Cette nouvelle figure dans un manuel scolaire pour les lycéens. Comment a-t-elle été choisie ?
K. H. : Ce sont les éditeurs de ce manuel qui tenaient absolument à la publier. Cela a été très difficile à réaliser. Si un lycéen ordinaire, qui n’est pas originaire de Fukushima, peut la lire de manière objective, un lycéen de Fukushima vivant en plus dans la zone des réfugiés par exemple, de quelle façon la lirait-il ? On pourrait lui dire que ce n’est juste qu’une fiction, mais ce n’est pas aussi simple. Après en avoir discuté avec les enseignants de Fukushima, certains d’entre eux m’ont dit que l’on ne pouvait pas enseigner ce qui est “Dieu”. Les enfants étaient encore trop sensibilisés par la catastrophe. Pour certains enseignants, c’était encore trop tôt ; et même à Fukushima, les gens ne pensent pas tous de la même façon selon les quartiers. Et il fallait encore tenir compte de l’état psychologique des enseignants eux-mêmes. C’était très délicat d’aborder ce problème dans un manuel scolaire. Mais la maison d’édition a insisté, en tenant compte de toute cette problématique. On pouvait s’attendre à des réactions négatives, mais malgré cela, les éditeurs ont décidé de continuer à publier l’ouvrage pour une nouvelle année. On m’a dit que cela continuerait encore l’an prochain.

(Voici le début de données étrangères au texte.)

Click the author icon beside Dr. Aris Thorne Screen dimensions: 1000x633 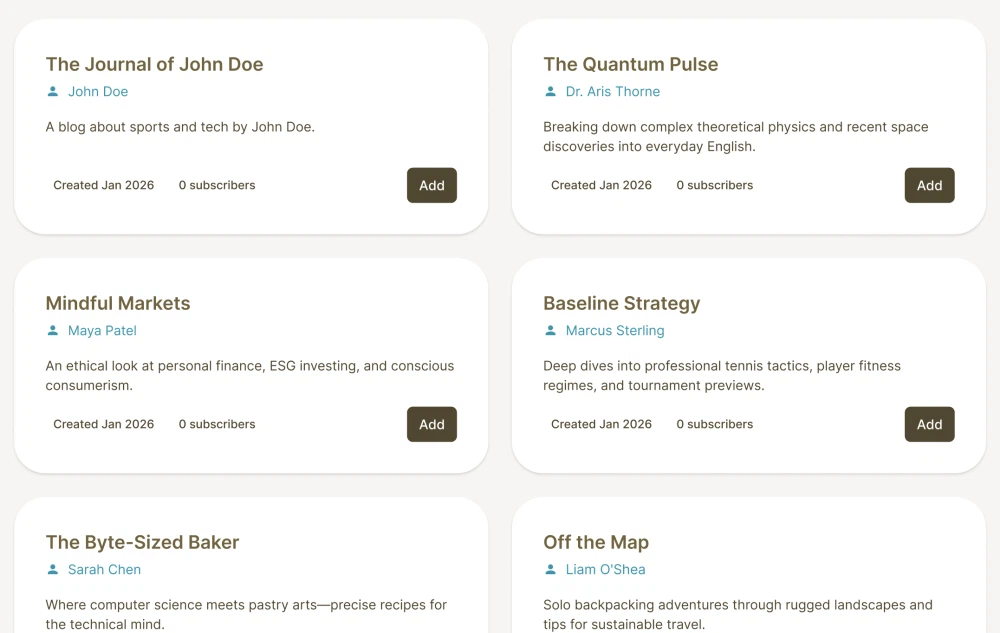point(550,92)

Le roman Okina tori ni sarawarenaiyô [Pour ne pas être enlevé par un grand oiseau, inédit en français] sorti au Japon en 2016, raconte l’humanité vivant dans le futur. Le déclic de cette histoire semble être encore la catastrophe de mars 2011 ?

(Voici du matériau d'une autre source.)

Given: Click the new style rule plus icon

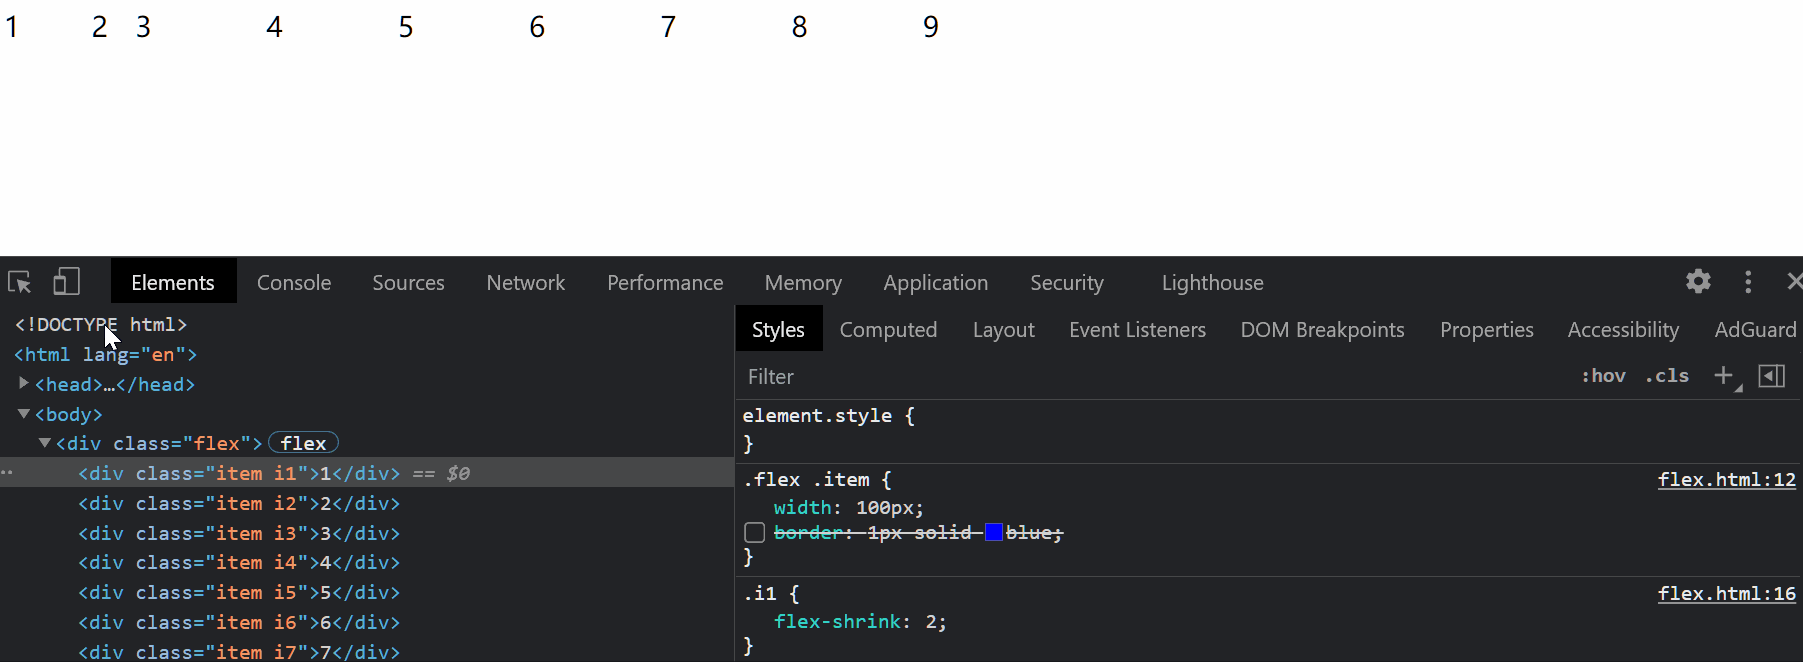Looking at the screenshot, I should pyautogui.click(x=1724, y=376).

K. H. : Oui. C’est tout à fait vrai. Toutes les nouvelles technologies dépassent de loin les capacités humaines. Je pense non seulement aux centrales nucléaires, mais aussi aux manipulations génétiques. Une fois en fonction, on ne peut plus les maîtriser. Cela dit, l’humanité s’éteindra inéluctablement un jour. Tel est son destin, comme, d’ailleurs, celui de l’homme qui est mortel. Ce sont ces deux thèmes que j’ai voulu présenter dans ce roman.
En le lisant, on ne resent pourtant pas ce sentiment alarmiste.
K. H. : Non en effet. Ce n’est pas pour alerter les gens. Je ne suis pas faite pour ça. Cependant, si tout va mal, inévitablement on ne peut rien faire. Je ne prétends pas dire que c’est la seule vérité. Chaque romancier a son rôle à jouer : celui de tirer la sonnette d’alarme ou bien celui de dire clairement qu’il n’y a pas de raison de s’inquiéter ! Cela dit, ce serait toujours mieux de ne pas en arriver là.
On éprouve tout de même un regard chaleureux à l’égard de cette humanité du futur.
K. H. : Merci. Oui, il y a toujours un grand sentiment d’amour.
Qu’est-ce qui vous intéresse dans le Japon d’aujourd’hui ?
K. H. : Je m’intéresse surtout au peuple japonais. Quand vous êtes à l’étranger plus particulièrement, on pense à ce qui fait l’originalité des Japonais en bien comme en mal. Vivant au Japon, je ne cesse de me poser des questions en lisant les journaux ou en regardant la télé. Cela m’arrive depuis l’époque de la bulle économique (les années 1980-1990). Depuis mon enfance, le Japon n’a pas arrêté de changer. Il n’y a pas eu de grands changements, mais les Japonais n’arrêtent pas de procéder constamment à des mises à jour. C’est très étrange. Et c’est ce qui m’intéresse actuellement.
Propos recueillis par H. S.
Références
Kawakami Hiromi est née en 1958 à Tôkyô. Pendant qu’elle faisait ses études, elle commence à adresser ses nouvelles à des revues de science-fiction. Elle y fait paraître ses premières œuvres jusqu’à la disparition de la revue NW-SF en 1982. Après quatre années dans l’enseignement, elle se marie et devient mère de famille. En 1994, elle publie son premier recueil de nouvelles Kamisama. Au cours des années suivantes, elle reçoit plusieurs récompenses littéraires dont le prix Akutagawa, l’équivalent du Goncourt et le prix Tanizaki pour Les Années douces (Sensei no kaban, trad. par Elisabeth Suetsugu, 2003) chez Philippe Picquier. Le même éditeur a fait paraître, en 2016, Soudain, j’ai entendu la voix de l’eau (Suisei) toujours traduit avec la même finesse par Elisabeth Suetsugu.